#### Instructions to follow
Please make sure what you return matches the listing below exactly, minus its pictures.

#### Data to examine
++++++++

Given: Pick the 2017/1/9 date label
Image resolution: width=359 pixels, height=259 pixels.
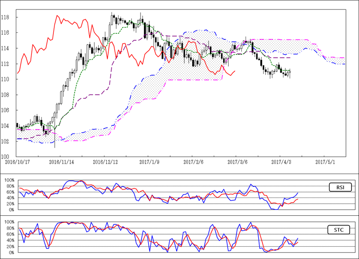Looking at the screenshot, I should [148, 161].
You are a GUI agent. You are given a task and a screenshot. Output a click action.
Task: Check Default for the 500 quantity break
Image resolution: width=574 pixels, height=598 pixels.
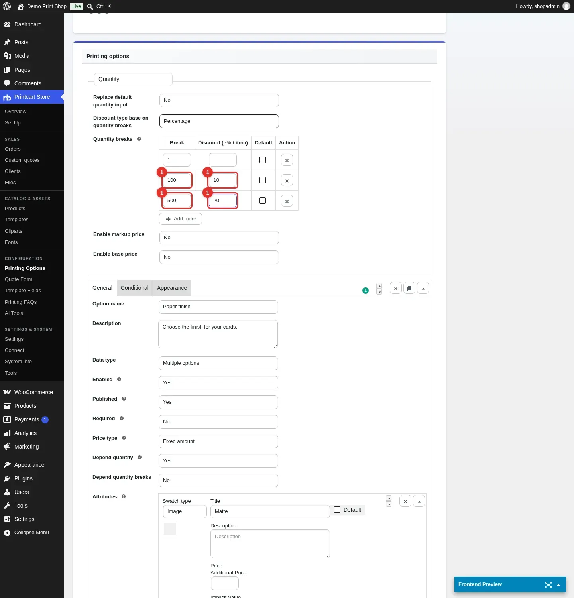(x=263, y=201)

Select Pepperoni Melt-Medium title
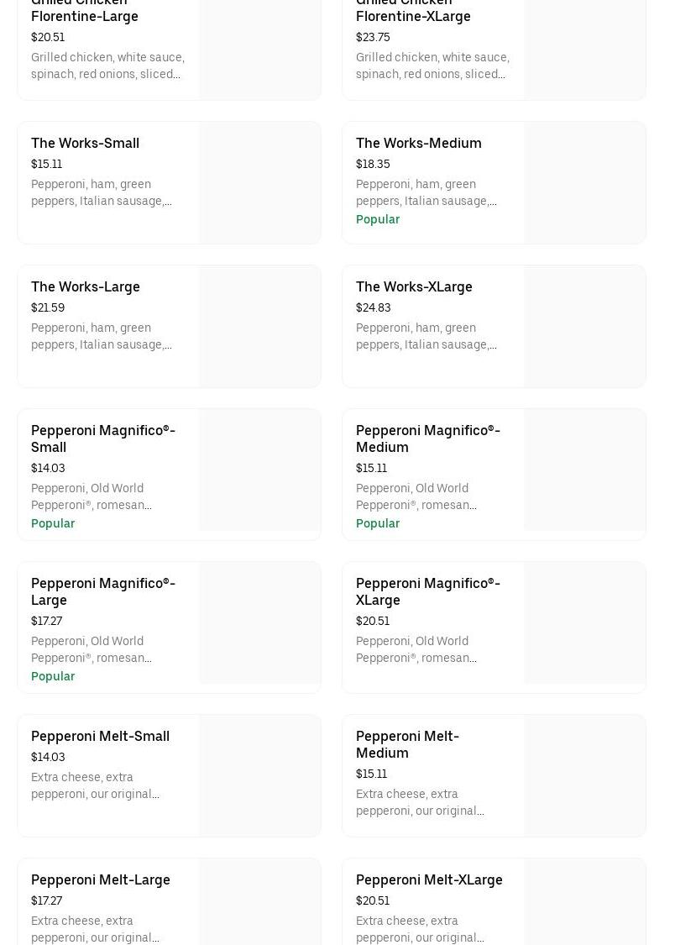407,745
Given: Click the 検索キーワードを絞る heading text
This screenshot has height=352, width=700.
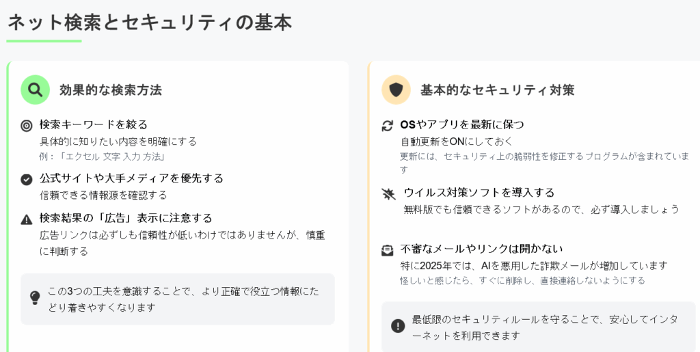Looking at the screenshot, I should coord(94,124).
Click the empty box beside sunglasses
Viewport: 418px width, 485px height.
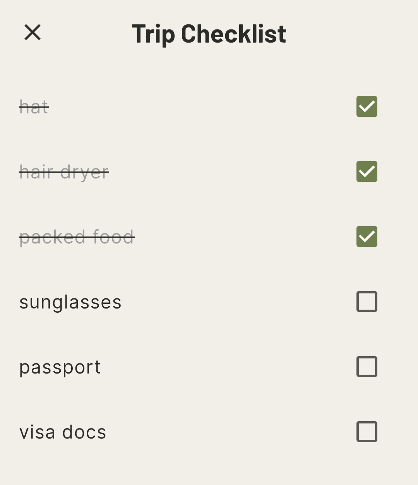367,302
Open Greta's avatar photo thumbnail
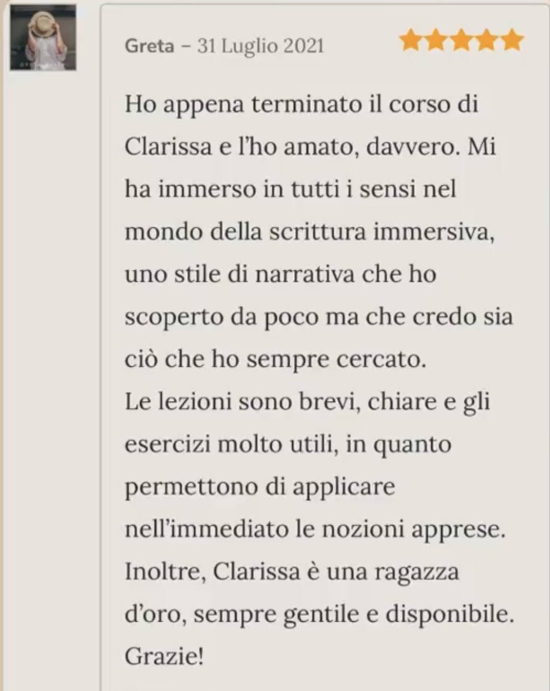The height and width of the screenshot is (691, 550). (x=43, y=37)
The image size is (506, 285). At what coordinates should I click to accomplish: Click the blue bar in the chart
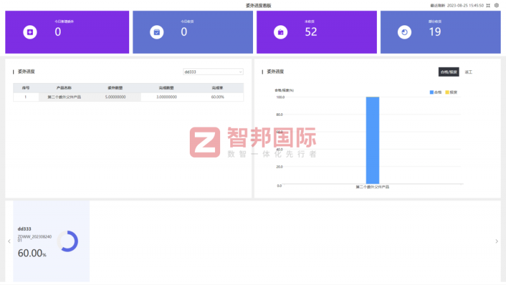tap(373, 140)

++++++++

#### Task answer
Given: Pick the 2017/1/9 date label
Image resolution: width=359 pixels, height=259 pixels.
Looking at the screenshot, I should [148, 161].
You are a GUI agent. You are given a task and a screenshot. Output a click action.
Task: Check Default for the 500 quantity break
Image resolution: width=574 pixels, height=598 pixels.
(x=263, y=201)

Select Pepperoni Melt-Medium title
407,745
Given: Click the 検索キーワードを絞る heading text
This screenshot has height=352, width=700.
Looking at the screenshot, I should coord(94,124).
Click the empty box beside sunglasses
Viewport: 418px width, 485px height.
367,302
Open Greta's avatar photo thumbnail
The height and width of the screenshot is (691, 550). (x=43, y=37)
The image size is (506, 285). At what coordinates should I click to accomplish: Click the blue bar in the chart
tap(373, 140)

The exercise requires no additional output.